IN 2000, professor of pediatrics Charles Nelson went on a trip that would change the course of his life—and the lives of dozens of others. As an expert in developmental neuroscience, Nelson was accompanying two colleagues on a visit to St. Catherine’s Orphanage in Bucharest, Romania, which was part of a network of state-run orphanages established by the former dictator Nicolae Ceaușescu. A series of disastrous policy decisions by Ceaușescu had resulted in more than 170,000 Romanian children being abandoned to these institutions throughout the 1980s, where they were victims of severe neglect.
By the time Nelson arrived, Ceaușescu had been out of power for more than a decade, but the situation in the orphanages remained dire. One of Nelson’s colleagues who ran an international adoption clinic had noted that many children reared in such institutions developed neurodevelopmental problems, including attention deficit hyperactivity disorder (ADHD), autism, and a host of pathological behaviors; these observations matched Nelson’s own impressions on meeting young orphans in Bucharest. He and his colleagues wanted to know why institutional rearing so often led to disability and psychopathology.
His visit marked the beginning of the Bucharest Early Intervention Project (BEIP), a first-of-its-kind study on the long-term effects of psychosocial deprivation on children raised in institutions. When Nelson and his colleagues originally established the project, they enrolled 136 institutionalized Romanian children whose average age was 20 months and randomly assigned them to remain in the institution or be adopted by a foster family. They also enrolled 72 children who had never been in an institution as a control group. For the past 22 years, he and his colleagues have followed the lives of these Romanian orphans to understand how their early experience affected their subsequent neurocognitive development. The research, described in more than 100 papers and a book, traces the profoundly negative effects of psychosocial deprivation on both behavioral and brain development.

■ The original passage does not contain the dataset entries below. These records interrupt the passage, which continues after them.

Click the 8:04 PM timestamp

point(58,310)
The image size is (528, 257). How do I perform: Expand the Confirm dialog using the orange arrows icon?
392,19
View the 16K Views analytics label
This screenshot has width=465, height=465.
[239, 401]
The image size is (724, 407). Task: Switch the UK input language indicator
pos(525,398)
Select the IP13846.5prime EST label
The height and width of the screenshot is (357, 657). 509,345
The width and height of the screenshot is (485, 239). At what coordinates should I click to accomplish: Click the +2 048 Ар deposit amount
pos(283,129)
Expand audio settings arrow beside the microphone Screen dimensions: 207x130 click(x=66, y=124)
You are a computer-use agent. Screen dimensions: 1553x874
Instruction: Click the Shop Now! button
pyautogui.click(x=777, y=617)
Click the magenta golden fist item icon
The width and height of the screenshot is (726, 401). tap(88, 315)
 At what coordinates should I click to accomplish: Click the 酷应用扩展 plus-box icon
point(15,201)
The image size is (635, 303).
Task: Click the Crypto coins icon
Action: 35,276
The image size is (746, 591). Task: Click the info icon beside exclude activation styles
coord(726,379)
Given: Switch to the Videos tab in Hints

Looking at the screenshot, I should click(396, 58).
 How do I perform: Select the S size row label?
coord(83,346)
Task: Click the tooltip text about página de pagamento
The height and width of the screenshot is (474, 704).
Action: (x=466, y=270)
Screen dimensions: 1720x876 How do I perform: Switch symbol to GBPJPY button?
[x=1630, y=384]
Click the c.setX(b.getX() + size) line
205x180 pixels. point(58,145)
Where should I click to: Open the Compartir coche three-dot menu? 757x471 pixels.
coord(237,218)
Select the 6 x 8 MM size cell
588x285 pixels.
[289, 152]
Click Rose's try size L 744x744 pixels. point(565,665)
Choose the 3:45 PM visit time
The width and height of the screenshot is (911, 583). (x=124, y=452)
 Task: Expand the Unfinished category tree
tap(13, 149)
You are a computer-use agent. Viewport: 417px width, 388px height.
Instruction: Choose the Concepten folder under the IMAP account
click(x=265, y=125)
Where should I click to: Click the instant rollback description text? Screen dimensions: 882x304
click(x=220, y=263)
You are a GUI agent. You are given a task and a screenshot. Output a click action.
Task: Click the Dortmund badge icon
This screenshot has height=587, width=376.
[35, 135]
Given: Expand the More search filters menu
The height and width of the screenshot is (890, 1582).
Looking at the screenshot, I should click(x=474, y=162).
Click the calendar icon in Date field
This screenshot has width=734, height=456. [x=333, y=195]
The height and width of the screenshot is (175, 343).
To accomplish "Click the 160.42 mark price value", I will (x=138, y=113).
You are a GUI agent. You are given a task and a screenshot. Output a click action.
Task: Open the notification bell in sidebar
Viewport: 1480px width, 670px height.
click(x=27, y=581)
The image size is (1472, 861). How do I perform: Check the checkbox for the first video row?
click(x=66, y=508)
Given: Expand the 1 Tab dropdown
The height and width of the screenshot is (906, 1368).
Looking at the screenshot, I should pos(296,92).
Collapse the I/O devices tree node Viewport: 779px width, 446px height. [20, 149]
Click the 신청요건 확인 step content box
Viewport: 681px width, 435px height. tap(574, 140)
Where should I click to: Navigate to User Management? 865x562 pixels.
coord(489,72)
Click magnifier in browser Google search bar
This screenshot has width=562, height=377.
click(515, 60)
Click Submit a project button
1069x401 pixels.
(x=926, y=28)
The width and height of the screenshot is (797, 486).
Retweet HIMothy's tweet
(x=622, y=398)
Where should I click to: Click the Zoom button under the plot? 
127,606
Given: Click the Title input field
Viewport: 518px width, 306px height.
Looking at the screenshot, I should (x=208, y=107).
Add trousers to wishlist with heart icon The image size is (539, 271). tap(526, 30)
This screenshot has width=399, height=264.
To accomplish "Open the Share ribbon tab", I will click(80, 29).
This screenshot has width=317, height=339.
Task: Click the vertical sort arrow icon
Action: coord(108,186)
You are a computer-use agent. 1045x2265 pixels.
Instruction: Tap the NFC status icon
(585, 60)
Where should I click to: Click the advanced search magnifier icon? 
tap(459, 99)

The project’s most recent research revealed that children who were removed from the institutions and raised in foster homes exhibited faster and more dramatic paring of brain matter in the prefrontal cortex from age 8 to age 16 than children who remained in the institutions.
Among children who grew up in these orphanages, “The regions of the brain where changes were most pronounced are regions that are involved in higher order social and cognitive abilities, which help explain increases in things like ADHD,” says professor of psychology Katie McLaughlin. “These findings show that far and away the best thing we can do to support healthy brain development, and development across other domains, is to ensure that children have access to stable caregiving.”